◆ Written exercise 1
In the customer segmentation tutorial, what is the purpose of the drive.mount call at the start of the code? Answer in one to three sentences.

Customer Segmentation Using Python

Image source: Pixabay

1. DATA SET DESCRIPTION

Customer segmentation is one of the most integral parts of marketing. Customer segmentation refers to the process of dividing the entire customer base into groups based on certain characteristics like age, income, geography, spending habits, and more. The variables in the dataset are:

CustomerID : unique customer ID
Gender : gender of the customer
Married : marital status of the customer
Age : age of the customer
Graduated : specifies whether the customer is a graduate
Profession : the profession of the customer
WorkExperience : work experience of the customer in years
SpendingScore : spending score of the customer
FamilySize : number of family members of the customer (including the customer)
Category : anonymized category for the customer
Segmentation : (target variable) customer segment of the customer

The data set can accessed through the following link: Dataset

The project has been done on Google Colab

2. THE CODING

STEP -1: SETTING UP THE FILE & LIBRARIES

from google.colab import drive
drive.mount('/content/drive')

The connection of Google Drive to Google Colab is established using this code.

import pandas as pd

from sklearn.cluster import KMeans

import matplotlib.pyplot as plt

from sklearn.impute import SimpleImputer

The above code imports all the required libraries for this particular project.

folder_path = "/content/drive/MyDrive/Customer segmentation"  # Folder path (Google Drive)
test_data = pd.read_csv("/content/drive/MyDrive/Customer segmentation/Test.csv")
train_data = pd.read_csv("/content/drive/MyDrive/Customer segmentation/Train.csv")

The above connect points to the location of the files in Google Drive. The "test_data" variable stores the file "Test.csv". Similarly the variable "train_data" holds the data in the file "Train.csv".

# Identify and handle missing values

numerical_features = ["Age", "Work_Experience", "Family_Size"]

missing_numerical = train_data[numerical_features].isnull().any()

if missing_numerical.any():

    imputer = SimpleImputer(strategy="mean")

    train_data[numerical_features] = imputer.fit_transform(train_data[numerical_features])

    test_data[numerical_features] = imputer.transform(test_data[numerical_features])

◆ Written exercise 2
Please reproduce all of the records below word for word, leaving the pictures out of your answer.

◆ Data provided
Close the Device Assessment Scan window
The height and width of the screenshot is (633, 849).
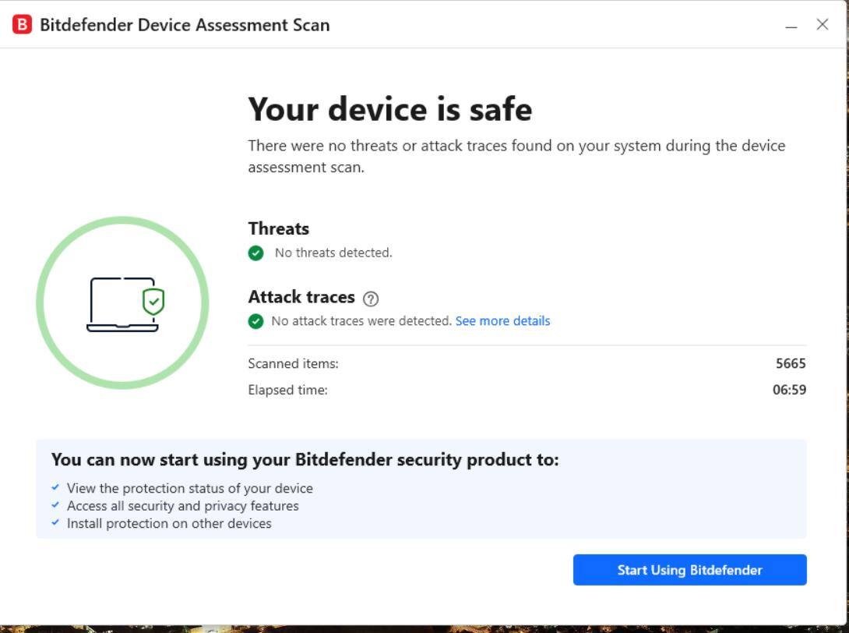point(823,25)
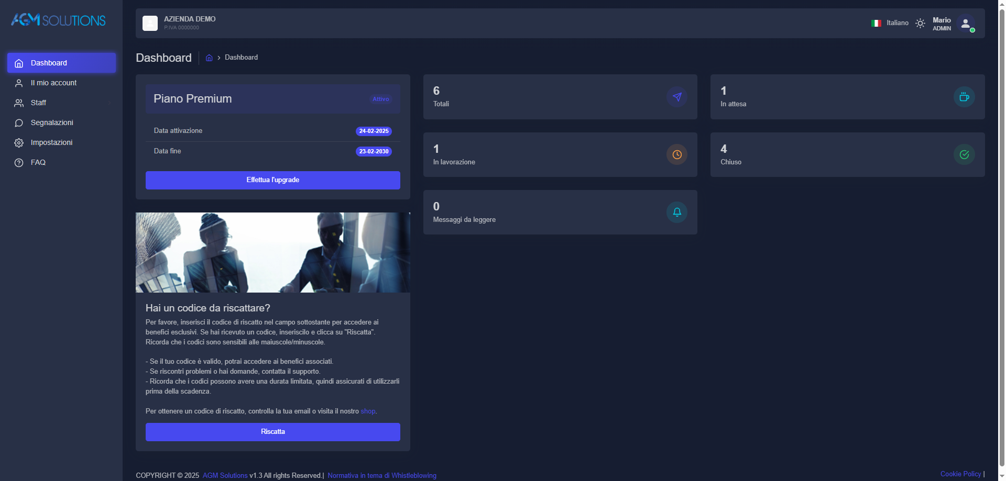Click the clock icon for In lavorazione

(676, 154)
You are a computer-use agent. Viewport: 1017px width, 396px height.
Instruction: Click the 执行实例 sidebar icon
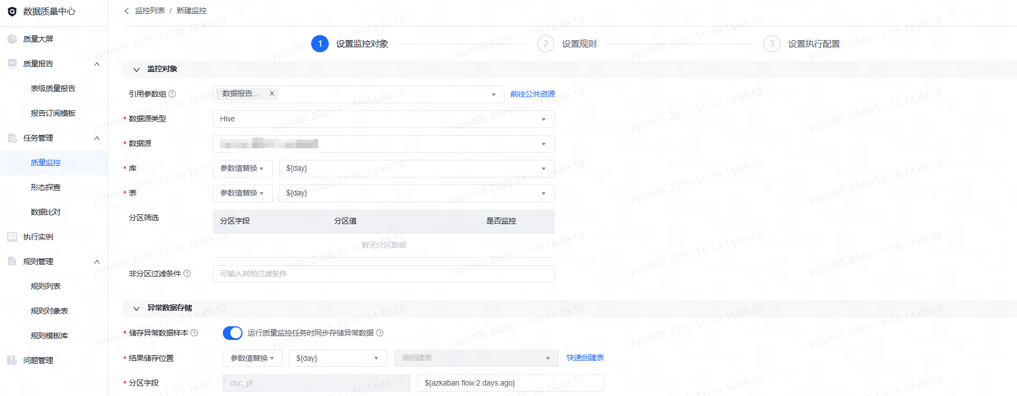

◆ Task output 1
The drive.mount('/content/drive') call connects Google Drive to Google Colab, where the project was done. The data files Test.csv and Train.csv are then read from a folder in that Drive.

◆ Task output 2
Close the Device Assessment Scan window
The height and width of the screenshot is (633, 849).
point(823,25)
Click the clock icon for In lavorazione

(676, 154)
You are a computer-use agent. Viewport: 1017px width, 396px height.
Instruction: Click the 执行实例 sidebar icon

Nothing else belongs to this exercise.